(EXERCISE PROMPT)
Quote every line of the data below as it stands, omitting pictures.

(Collected data)
──────────────────────────────
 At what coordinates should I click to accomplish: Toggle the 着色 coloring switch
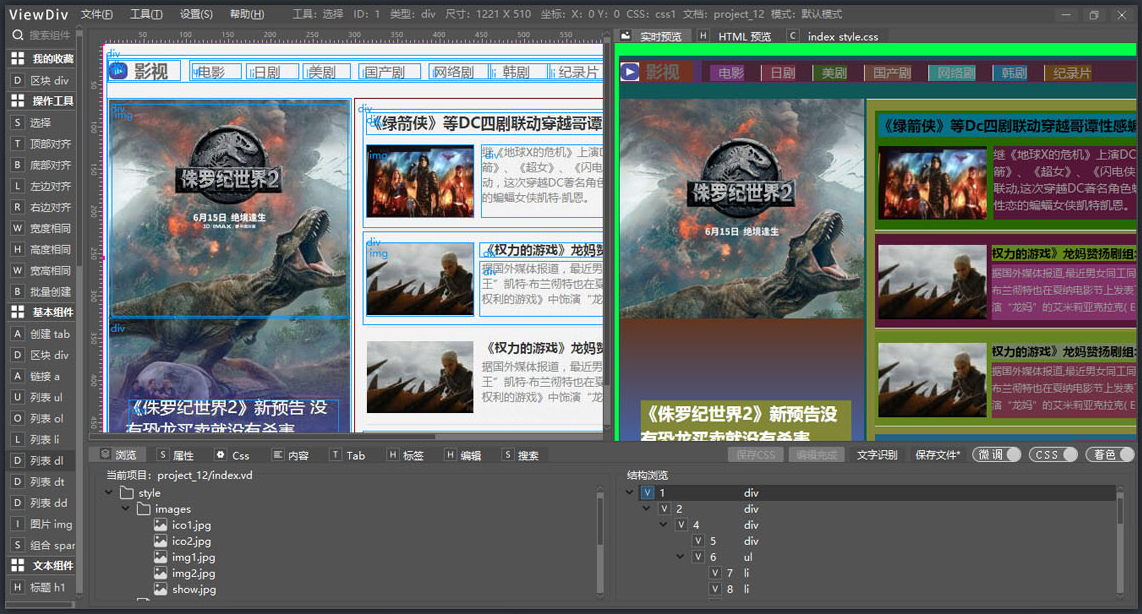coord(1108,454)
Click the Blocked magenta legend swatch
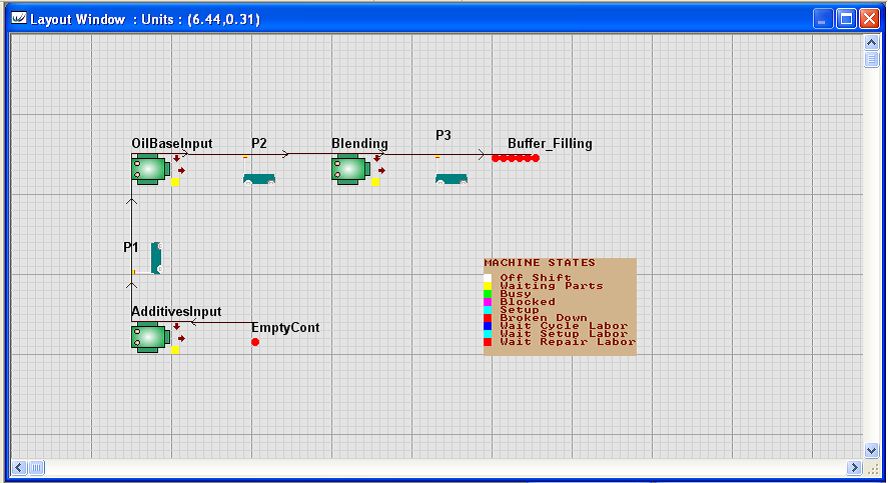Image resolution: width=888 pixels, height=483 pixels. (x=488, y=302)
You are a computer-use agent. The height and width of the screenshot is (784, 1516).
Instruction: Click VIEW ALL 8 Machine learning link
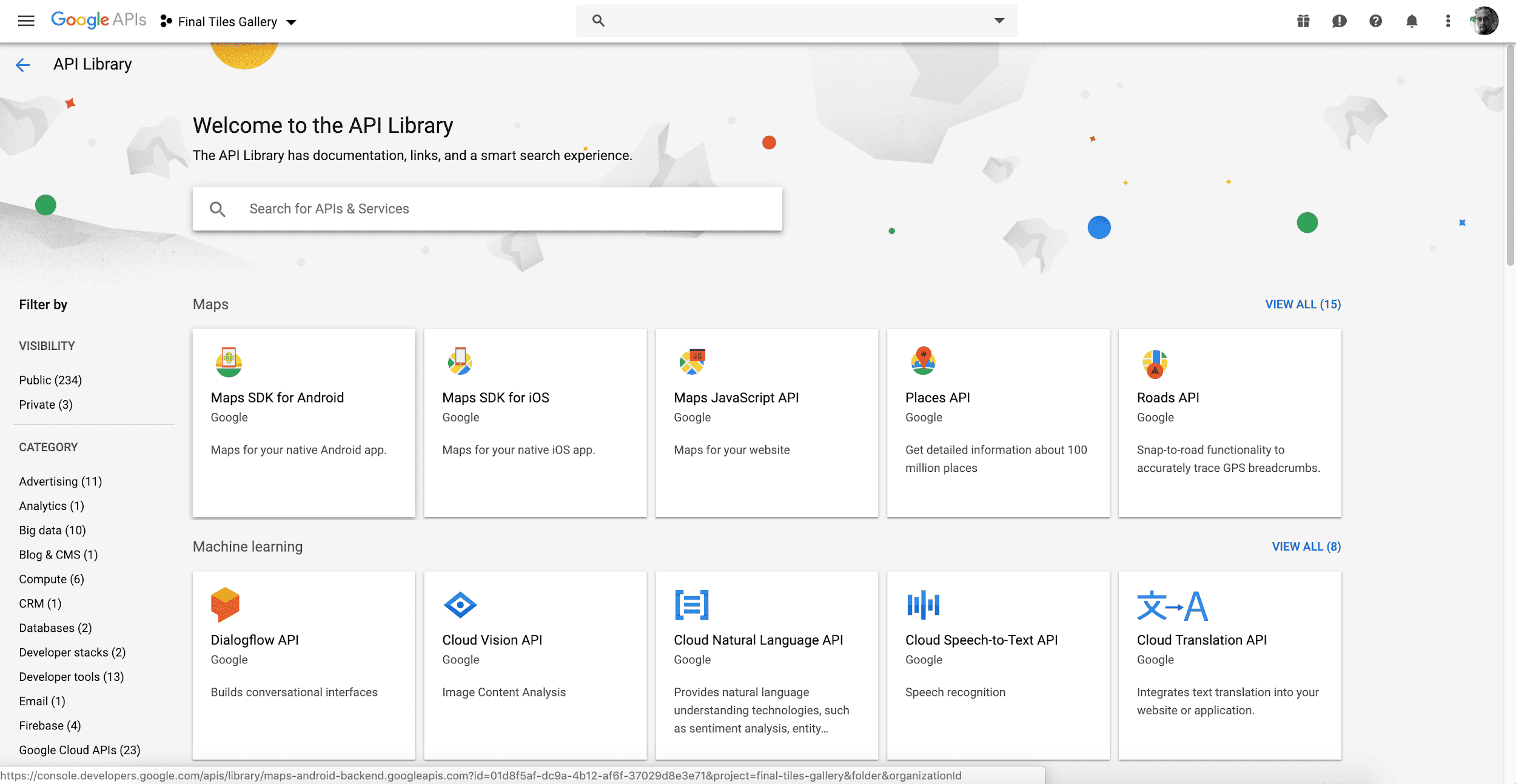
──────────────────────────────
(WRITTEN SOLUTION)
 At what coordinates should I click to accomplish: Toggle the 着色 coloring switch
coord(1108,454)
Click the Blocked magenta legend swatch
Image resolution: width=888 pixels, height=483 pixels. (x=488, y=302)
You are a computer-use agent. The height and width of the screenshot is (784, 1516).
Instruction: Click VIEW ALL 8 Machine learning link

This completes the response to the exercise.